Still, we did it (90 minutes slower than last year), we each got a medal, my bike didn’t explode, Angus didn’t throw up and Russ didn’t pass out with exhaustion although he did get lots of cramp resulting in dubious trailside stretching sessions, but I guess you’d call the day a success. We all agreed we probably wouldn’t ever do it again, we agree that every year, so I’ll see you at the start line in 2014.
- All that effort for this…I love it!
- Angus was fascinated by Russell’s stretching. At least I think it was the stretching…
- Hungover, with a bakewell, despite hating cherries.
- Russ should be sponsored by GInsters!
- This was as clean as the bikes looked all day
2 – Boston Marathon
There are many writers far better than me who will cover this subject, but being a part of the running community I couldn’t let it go without mention. Trying to craft some words to encapsulate the emotions involved in such events is futile. Already we’ve read professional reporter’s news of the explosions, the aftermath and the tales of courage as runners and supporters ran towards the scene to assist the injured. We’re starting to get eyewitness accounts that will paint a far more vivid picture than me, journalists, novelists or inevitably script writers will manage. What happens next will play out on the world stage, the search for justice and meaning to the violence, the recovery of those who lost limbs and the history of those who lost life will be laid bare for us all to read. Anything I try and add to the canon of words would be trite by comparison.
Suffice to say that thoughts are with all those affected. I had a little run this morning, that’s my thinking place or my source of relaxation depending on what I’m trying to achieve. Today I achieved neither. Selfishly I wasn’t thinking about the people of Boston whilst I ran, I couldn’t stop thinking about going for a run then two hours later having my legs blown off and never running again. This morning’s run bought me no comfort, I’ll try again tomorrow.

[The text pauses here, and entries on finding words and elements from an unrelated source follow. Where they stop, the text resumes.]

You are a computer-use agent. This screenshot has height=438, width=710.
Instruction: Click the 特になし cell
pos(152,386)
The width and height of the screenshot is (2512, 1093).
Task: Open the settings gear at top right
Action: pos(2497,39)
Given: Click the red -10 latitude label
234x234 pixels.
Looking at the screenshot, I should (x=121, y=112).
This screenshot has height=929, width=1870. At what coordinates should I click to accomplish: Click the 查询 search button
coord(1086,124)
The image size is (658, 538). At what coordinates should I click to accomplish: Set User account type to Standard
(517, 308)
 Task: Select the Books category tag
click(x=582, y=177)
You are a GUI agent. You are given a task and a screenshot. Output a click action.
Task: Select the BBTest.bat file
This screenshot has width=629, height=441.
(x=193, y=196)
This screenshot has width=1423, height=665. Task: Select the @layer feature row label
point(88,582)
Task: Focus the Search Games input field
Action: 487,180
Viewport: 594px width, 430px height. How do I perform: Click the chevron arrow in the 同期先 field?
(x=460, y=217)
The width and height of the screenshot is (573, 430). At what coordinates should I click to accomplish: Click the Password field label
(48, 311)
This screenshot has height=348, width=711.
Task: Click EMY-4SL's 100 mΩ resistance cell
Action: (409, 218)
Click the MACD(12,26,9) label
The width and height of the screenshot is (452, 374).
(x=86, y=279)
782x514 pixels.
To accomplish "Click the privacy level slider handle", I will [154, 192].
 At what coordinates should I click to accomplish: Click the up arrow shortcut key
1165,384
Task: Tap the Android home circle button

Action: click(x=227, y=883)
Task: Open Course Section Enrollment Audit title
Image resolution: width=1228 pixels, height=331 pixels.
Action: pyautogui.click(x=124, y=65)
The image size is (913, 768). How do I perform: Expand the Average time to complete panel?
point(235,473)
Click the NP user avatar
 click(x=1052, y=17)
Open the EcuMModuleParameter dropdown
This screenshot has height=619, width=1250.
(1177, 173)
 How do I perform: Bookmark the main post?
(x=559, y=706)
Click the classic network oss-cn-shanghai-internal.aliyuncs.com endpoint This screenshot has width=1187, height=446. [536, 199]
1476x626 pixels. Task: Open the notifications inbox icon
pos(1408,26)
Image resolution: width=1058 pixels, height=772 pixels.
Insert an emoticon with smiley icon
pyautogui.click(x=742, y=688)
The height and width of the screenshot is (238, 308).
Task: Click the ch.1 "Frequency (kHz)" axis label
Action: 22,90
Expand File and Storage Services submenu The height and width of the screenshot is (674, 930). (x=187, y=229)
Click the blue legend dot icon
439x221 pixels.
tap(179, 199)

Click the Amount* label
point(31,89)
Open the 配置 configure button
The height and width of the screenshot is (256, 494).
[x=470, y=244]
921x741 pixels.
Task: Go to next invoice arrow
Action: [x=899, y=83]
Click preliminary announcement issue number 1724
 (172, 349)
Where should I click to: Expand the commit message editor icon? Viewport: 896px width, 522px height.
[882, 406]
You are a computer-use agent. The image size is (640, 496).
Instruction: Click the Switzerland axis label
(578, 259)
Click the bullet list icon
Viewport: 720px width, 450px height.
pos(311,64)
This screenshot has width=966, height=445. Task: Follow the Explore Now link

In the meantime I’m so proud of the response of the running community, and how it will continue to support the people of Boston and each other in the future. There is a lot of talk about Virgin London Marathon, about minutes of silence at the start, hands on hearts at the finish or countless other gestures of solidarity. My hope for Sunday is that the crowd this year will be the biggest, loudest and most supportive London has ever seen. I’ll be amongst them and although it will be impossible to keep thoughts of Boston from our minds I won’t let it shape my day or lessen my love of running and runners, every one.